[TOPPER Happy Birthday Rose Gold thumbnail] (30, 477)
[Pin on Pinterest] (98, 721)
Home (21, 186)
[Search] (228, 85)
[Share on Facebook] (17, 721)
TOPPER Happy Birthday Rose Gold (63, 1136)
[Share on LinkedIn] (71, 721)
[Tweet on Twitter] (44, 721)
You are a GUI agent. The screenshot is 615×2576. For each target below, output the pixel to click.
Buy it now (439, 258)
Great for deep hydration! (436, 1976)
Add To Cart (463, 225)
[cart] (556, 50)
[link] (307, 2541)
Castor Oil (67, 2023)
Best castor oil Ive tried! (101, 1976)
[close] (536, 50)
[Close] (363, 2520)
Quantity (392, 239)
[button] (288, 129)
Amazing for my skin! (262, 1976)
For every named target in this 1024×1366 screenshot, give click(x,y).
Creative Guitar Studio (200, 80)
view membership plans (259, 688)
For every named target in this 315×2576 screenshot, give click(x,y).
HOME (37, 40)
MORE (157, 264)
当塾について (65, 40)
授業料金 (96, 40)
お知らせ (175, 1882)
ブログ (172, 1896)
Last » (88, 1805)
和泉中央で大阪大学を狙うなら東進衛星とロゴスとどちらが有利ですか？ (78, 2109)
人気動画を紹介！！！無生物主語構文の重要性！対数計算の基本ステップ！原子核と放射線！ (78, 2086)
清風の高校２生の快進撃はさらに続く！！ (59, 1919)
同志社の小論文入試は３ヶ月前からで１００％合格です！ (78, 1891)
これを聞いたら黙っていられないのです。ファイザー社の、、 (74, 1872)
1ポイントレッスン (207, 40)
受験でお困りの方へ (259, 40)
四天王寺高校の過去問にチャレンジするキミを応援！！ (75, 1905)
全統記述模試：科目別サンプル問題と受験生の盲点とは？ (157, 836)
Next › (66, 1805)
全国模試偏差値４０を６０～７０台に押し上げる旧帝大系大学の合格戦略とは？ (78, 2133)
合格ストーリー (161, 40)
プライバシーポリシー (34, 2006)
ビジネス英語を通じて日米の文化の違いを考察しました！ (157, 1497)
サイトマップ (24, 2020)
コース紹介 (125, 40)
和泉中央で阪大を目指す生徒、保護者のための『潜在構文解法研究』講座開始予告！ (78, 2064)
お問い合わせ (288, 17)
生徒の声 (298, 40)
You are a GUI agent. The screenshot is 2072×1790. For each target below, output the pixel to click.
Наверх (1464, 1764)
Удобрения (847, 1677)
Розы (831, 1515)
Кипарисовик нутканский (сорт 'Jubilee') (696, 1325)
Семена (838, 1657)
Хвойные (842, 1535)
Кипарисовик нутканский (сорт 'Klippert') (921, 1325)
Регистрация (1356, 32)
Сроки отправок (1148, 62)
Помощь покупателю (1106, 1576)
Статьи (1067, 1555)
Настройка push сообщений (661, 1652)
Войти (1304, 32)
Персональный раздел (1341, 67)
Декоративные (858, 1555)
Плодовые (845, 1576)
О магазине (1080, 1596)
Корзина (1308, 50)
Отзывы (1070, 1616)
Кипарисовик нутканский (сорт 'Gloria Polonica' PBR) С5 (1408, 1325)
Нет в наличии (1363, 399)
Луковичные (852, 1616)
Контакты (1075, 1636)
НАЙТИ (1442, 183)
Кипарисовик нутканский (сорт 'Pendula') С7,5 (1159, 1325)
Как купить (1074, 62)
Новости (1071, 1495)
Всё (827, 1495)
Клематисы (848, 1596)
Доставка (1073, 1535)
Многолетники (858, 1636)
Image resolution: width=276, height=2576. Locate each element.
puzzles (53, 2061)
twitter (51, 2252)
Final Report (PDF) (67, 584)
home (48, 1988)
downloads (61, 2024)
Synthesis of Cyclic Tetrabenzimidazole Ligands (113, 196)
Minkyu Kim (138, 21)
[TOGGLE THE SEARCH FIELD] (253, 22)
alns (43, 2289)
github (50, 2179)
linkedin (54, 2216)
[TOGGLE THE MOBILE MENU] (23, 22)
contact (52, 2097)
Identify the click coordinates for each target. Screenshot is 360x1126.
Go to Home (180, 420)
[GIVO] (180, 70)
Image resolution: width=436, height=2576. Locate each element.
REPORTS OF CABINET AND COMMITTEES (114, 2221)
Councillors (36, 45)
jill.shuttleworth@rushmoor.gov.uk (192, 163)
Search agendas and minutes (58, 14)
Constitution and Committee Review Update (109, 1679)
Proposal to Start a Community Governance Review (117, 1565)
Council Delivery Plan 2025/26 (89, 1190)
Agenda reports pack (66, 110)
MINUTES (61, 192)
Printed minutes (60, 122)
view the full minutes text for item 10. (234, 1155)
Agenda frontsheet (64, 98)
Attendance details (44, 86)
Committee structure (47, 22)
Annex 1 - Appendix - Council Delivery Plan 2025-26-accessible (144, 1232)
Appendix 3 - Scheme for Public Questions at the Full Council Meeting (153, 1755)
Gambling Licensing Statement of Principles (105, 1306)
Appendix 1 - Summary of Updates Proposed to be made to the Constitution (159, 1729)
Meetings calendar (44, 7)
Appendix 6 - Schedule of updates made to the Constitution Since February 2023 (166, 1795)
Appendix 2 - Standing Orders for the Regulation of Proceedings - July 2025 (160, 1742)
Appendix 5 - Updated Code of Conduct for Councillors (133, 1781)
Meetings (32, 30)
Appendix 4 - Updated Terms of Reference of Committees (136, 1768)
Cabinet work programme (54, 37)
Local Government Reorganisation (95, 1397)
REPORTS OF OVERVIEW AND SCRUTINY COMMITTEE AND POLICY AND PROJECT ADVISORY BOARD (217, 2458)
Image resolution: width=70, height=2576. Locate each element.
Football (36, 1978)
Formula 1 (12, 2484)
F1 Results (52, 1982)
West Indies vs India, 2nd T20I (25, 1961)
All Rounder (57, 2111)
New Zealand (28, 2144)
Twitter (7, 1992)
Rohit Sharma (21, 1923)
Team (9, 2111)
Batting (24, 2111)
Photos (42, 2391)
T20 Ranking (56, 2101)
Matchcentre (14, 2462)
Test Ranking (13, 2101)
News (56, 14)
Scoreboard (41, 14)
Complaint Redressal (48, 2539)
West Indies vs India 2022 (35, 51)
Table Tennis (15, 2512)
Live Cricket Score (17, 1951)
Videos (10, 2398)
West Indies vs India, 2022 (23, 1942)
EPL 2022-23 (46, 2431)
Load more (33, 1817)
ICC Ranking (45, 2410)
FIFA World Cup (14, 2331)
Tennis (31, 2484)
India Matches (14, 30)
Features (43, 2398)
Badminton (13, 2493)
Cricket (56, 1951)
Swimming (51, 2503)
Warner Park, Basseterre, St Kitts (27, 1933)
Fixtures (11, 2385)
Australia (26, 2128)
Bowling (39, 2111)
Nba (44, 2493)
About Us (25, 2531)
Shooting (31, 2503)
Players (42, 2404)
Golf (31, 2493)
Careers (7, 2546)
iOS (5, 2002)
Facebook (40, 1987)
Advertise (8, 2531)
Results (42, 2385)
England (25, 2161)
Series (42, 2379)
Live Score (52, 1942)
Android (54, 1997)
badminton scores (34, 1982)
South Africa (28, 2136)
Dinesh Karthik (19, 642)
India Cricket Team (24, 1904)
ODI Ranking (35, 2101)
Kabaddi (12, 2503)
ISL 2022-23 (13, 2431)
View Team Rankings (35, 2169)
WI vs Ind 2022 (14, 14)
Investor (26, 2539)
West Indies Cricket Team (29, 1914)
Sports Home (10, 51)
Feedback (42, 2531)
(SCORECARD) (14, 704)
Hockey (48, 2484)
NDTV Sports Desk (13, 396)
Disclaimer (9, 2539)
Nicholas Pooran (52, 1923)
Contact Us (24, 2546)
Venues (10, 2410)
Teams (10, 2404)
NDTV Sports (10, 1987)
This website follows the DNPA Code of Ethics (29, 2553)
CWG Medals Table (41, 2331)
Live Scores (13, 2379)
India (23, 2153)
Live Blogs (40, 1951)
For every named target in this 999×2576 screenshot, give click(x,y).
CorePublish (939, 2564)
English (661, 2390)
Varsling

== What the exercise asks ==
Print nothing but the lines from the one containing "Kabaddi (12, 2503)" through the end of the listing above, exactly as written.

== Solution to this exercise ==
Kabaddi (12, 2503)
ISL 2022-23 (13, 2431)
View Team Rankings (35, 2169)
WI vs Ind 2022 (14, 14)
Investor (26, 2539)
West Indies Cricket Team (29, 1914)
Sports Home (10, 51)
Feedback (42, 2531)
(SCORECARD) (14, 704)
Hockey (48, 2484)
NDTV Sports Desk (13, 396)
Disclaimer (9, 2539)
Nicholas Pooran (52, 1923)
Contact Us (24, 2546)
Venues (10, 2410)
Teams (10, 2404)
NDTV Sports (10, 1987)
This website follows the DNPA Code of Ethics (29, 2553)
CWG Medals Table (41, 2331)
Live Scores (13, 2379)
India (23, 2153)
Live Blogs (40, 1951)
For every named target in this 999×2576 screenshot, give click(x,y).
CorePublish (939, 2564)
English (661, 2390)
Varsling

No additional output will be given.